Jingdezhen is porcelain everywhere—like a ceramic nest. Handcraft lovers can stay days. Some night stalls are fierce; even for someone from Chongqing the spice stung. Spice-shy travelers: skip or cry.

Fuzhou feels lived-in, not over-touristy—cultured and a bit petit bourgeois. Hit the famous spots, wander with a camera; that is enough.

Pingtan is worth it—rent an e-bike, loop the island under blue sky and green water, stop for photos, find a bay with friends, sip something slightly salty, wait for sunset.

Jinyun underwhelmed: crowded, small, fewer views. Go on a quiet weekend, not holidays. Popular mainly because of TV filming locations. Fine for a nearby Jiangzhehu weekend if you want easy photo spots.

I have shot since college with the same kit—prosumer camera, no new lenses—and that is fine for portraits or landscape. Photos used to go to Weibo; on WeChat I opened a photography column and posted backlog when mood allowed. Weekends I wander for street scenes; travel means the camera comes too. Good frames cheer me up because each one is unique and returns the moment—that is why I keep shooting.

Cycling returned this year. College was mountain bike; after National Day I tried road. When weather allowed I rode weekly—~600 km in two months, ~300 of that around Taihu. First century-plus day since college; finishing Taihu made me feel unstoppable. Dopamine is real—and if you do not overdo it, the body likes it.

Still a beginner. I took private lessons and quit halfway through footwork. For desk workers it is healthy; I played most weeks—casual with the team, sharper with company players and stronger partners. Rules → better reactions and movement; teammates say I am clearly better than when I started.
Fewer books than last year. Finished: Four Springs, Educated, Shall We Go for a Walk on Saturday Night, The Litchi Road, The Alchemist. Half of Original Commentary on the Great Learning; ~25% into The Courage to Be Disliked and a Trump biography. Mix of everything—idle pages. The Alchemist was especially healing; recommended.
Real writing year: WeChat first, then Juejin, then CSDN. Energy caps further platforms. Rough numbers follow.
On WeChat, Turning 30: Six Years as a Frontend Engineer took off—many notes from peers who felt the same. Two paid columns, though most pieces stay free—contribution, not hustle. When people ask questions I may point to a column; buy or not is their choice. ~1,184 followers; read counts unknown.

On Juejin, Two Years Building Electron Apps ranked among strong frontend posts; lots of Electron questions and peer chats. 400+ followers; traffic is high—many developers there.



CSDN feels mixed quality and maybe bot-heavy—hard to prove—but many people still use it, so distribution still helps. 400+ followers.

Year one of personal brand experiments: people who find me usually share a similar path—mostly frontend, some founders seeking consulting or jobs/interviews.
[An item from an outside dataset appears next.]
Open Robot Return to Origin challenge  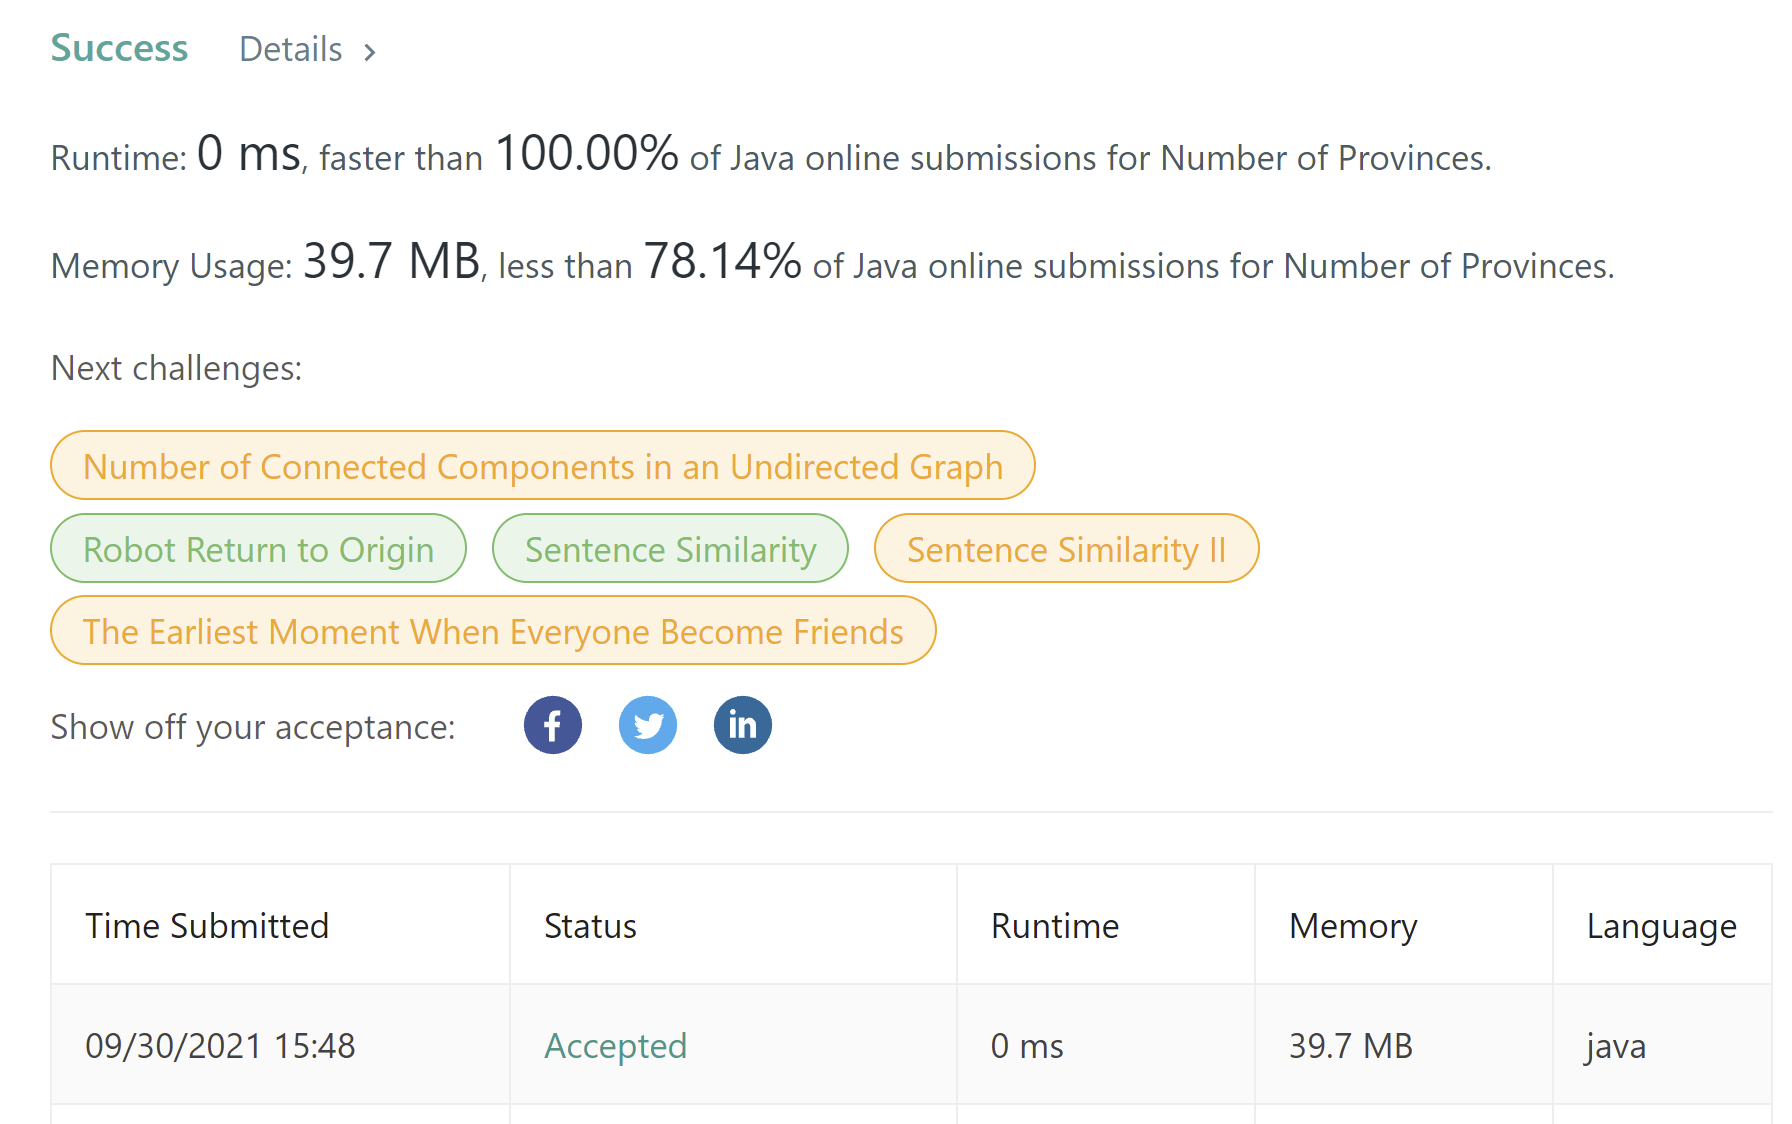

The network amplifies you; my niche is specialized, so inbound is mostly Electron/desktop. Other formats (advice lists, tool roundups) stay undecided—they may not serve my own practice. I prefer writing from day-job depth: summarize and sharpen.
Time flew. On paper the year looks rich. Writing clarifies and forces reflection—worth it.
Compressing a year into ~6,000 Chinese characters is like bottling the year and dating the cork—open it later and maybe taste the age.
Everyone has a private trajectory. This is only mine. Disagree freely. Thanks to everyone who walked along—may the new year hold something excellent for each of us.